[TEXTE SOURCE]
+++
En 1972, John Lennon affirme que sa première chanson psychédélique n’est pas « She Said, She Said », mais bien « Tomorrow Never Knows ». Ce manifeste sonore, placé en clôture de Revolver, redéfinit la pop en 1966 avec ses innovations techniques et spirituelles.
Au panthéon des idées reçues sur les Beatles, il en est une tenace : la première chanson psychédélique écrite par John Lennon serait « She Said, She Said », inspirée par une nuit californienne et une phrase glaçante attribuée à Peter Fonda. Or Lennon a dit autre chose. En 1972, dans un inventaire de ses titres pour le magazine Hit Parader, il tranche sans détour : sa première chanson psychédélique, c’est « Tomorrow Never Knows ». La nuance n’est pas anecdotique. Elle déplace le centre de gravité de la mutation sonore des Beatles, depuis une anecdote de tournée vers un projet esthétique assumé, nourri de lectures, d’expérimentations de studio et d’ambitions spirituelles.
Sommaire
- « Tomorrow Never Knows », un manifeste plutôt qu’une anecdote
- Un titre venu d’un « malapropisme » de Ringo
- Le fantasme des « moines » : l’idée impraticable qui a guidé la prise de son
- « She Said, She Said » : l’acide, mais pas la première
- Le son comme expérience : ADT, Leslie, boucles et drone
- Écrire sous influence… de livres
- De l’« impraticable » au possible : comment Revolver s’invente
- « She Said, She Said » : séance tendue, écriture tendue
- Lennon, le « feedback » et l’autre première dont il se réclame
- Pourquoi cela compte : la « première » selon Lennon
- Un pivot pour Revolver – et pour tout le monde
- Le balancier Lennon/McCartney : du texte à la texture
- Et « Lucy in the Sky with Diamonds » dans tout ça ?
- Ce que révèle la déclaration de 1972
- Relire Revolver à la lumière de cette « première »
- Une première qui éclaire les suivantes
« Tomorrow Never Knows », un manifeste plutôt qu’une anecdote
Placée en piste finale de Revolver, parue le 5 août 1966 au Royaume-Uni, « Tomorrow Never Knows » fut aussi la première chanson enregistrée pour l’album, les 6, 7 et 22 avril 1966 aux studios EMI d’Abbey Road. C’est un détail de calendrier, mais il accrédite l’idée d’un manifeste : Lennon, George Martin et la petite équipe technique conduisent d’emblée les sessions au cœur d’une recherche sonore – boucles de bande, drone de tambura, traitement Leslie sur la voix, ADT (double-piste artificielle) inventé par Ken Townsend, batterie hyper-compressée – qui fera de Revolver un tournant. La chanson reste quasiment sur un seul accord avec un ostinato de basse en do, et convoque la musique concrète comme les influences indiennes qui travaillent alors Lennon et George Harrison.
+++
[TRAVAIL À FAIRE]
1. Veuillez recopier le passage du texte source allant de « - Une première » jusqu'à « et George Harrison. » inclus.
2. Pour chacune des affirmations suivantes, dites si elle concorde avec le texte source, en répondant par oui ou par non et en citant les mots du texte qui permettent de trancher. (a) En 1972, Lennon a dressé un inventaire de ses titres pour le magazine Hit Parader. (b) L'ADT a été inventé par George Martin. (c) « Tomorrow Never Knows » a été la dernière chanson enregistrée pour l'album.

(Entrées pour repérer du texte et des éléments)
+++
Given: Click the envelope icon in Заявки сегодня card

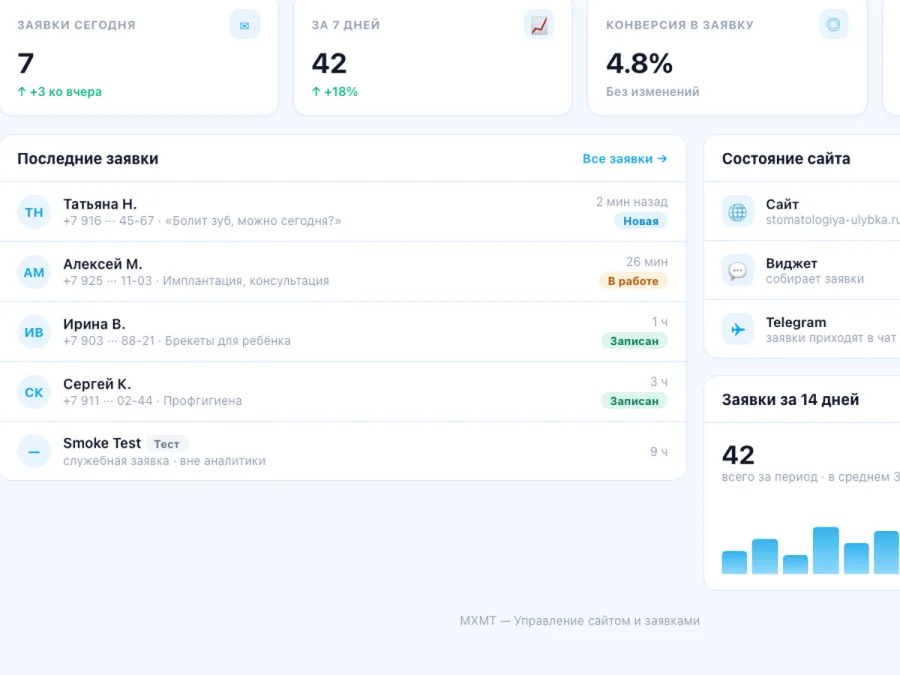Looking at the screenshot, I should (x=245, y=25).
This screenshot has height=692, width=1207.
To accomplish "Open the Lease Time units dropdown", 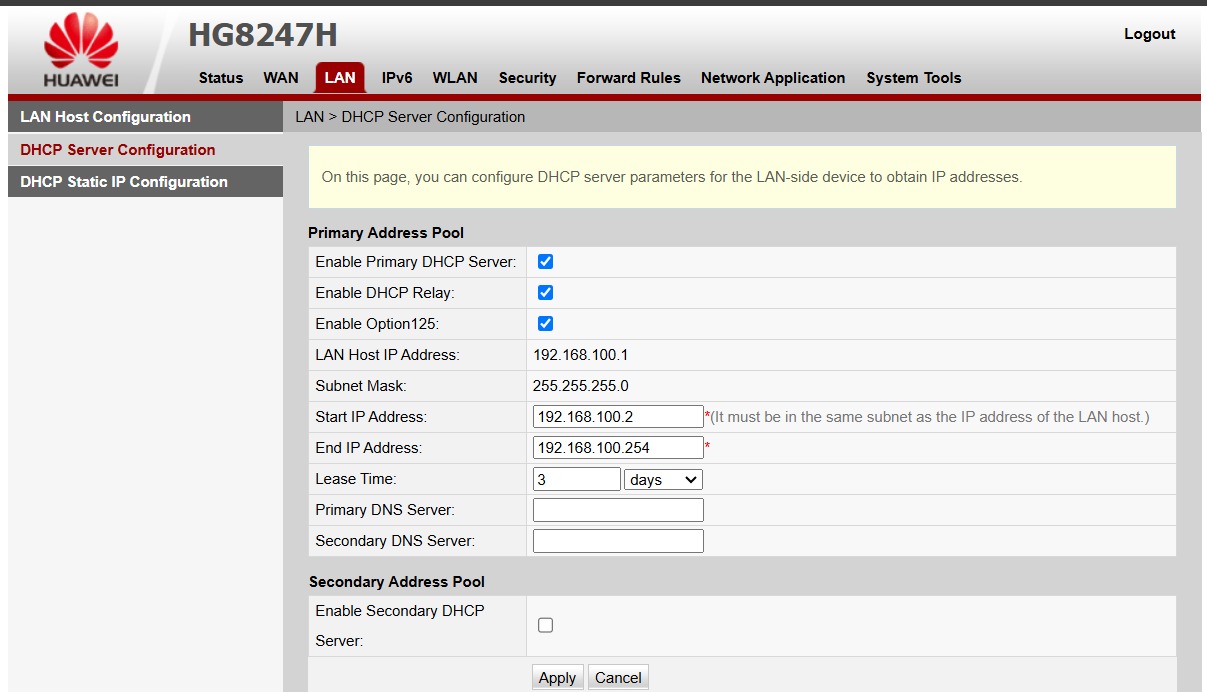I will (663, 480).
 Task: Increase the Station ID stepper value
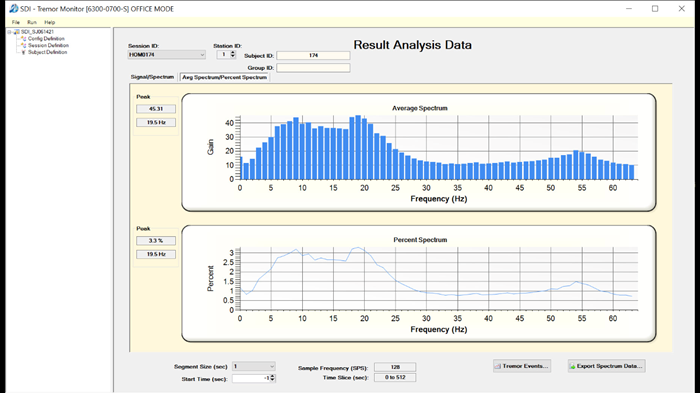(233, 53)
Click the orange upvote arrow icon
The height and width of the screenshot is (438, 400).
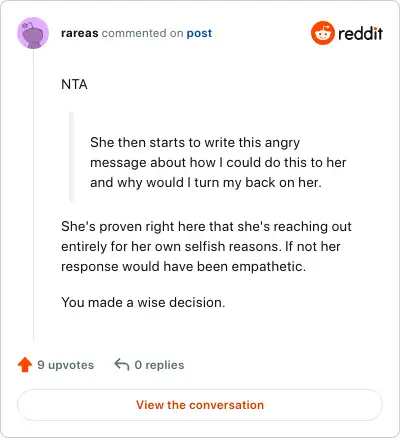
+++
[RÉPONSES CORRECTES]
1.
- Une première qui éclaire les suivantes
« Tomorrow Never Knows », un manifeste plutôt qu’une anecdote
Placée en piste finale de Revolver, parue le 5 août 1966 au Royaume-Uni, « Tomorrow Never Knows » fut aussi la première chanson enregistrée pour l’album, les 6, 7 et 22 avril 1966 aux studios EMI d’Abbey Road. C’est un détail de calendrier, mais il accrédite l’idée d’un manifeste : Lennon, George Martin et la petite équipe technique conduisent d’emblée les sessions au cœur d’une recherche sonore – boucles de bande, drone de tambura, traitement Leslie sur la voix, ADT (double-piste artificielle) inventé par Ken Townsend, batterie hyper-compressée – qui fera de Revolver un tournant. La chanson reste quasiment sur un seul accord avec un ostinato de basse en do, et convoque la musique concrète comme les influences indiennes qui travaillent alors Lennon et George Harrison.

2.
(a) Oui : « dans un inventaire de ses titres pour le magazine Hit Parader ».
(b) Non : « ADT (double-piste artificielle) inventé par Ken Townsend ».
(c) Non : « fut aussi la première chanson enregistrée pour l’album ».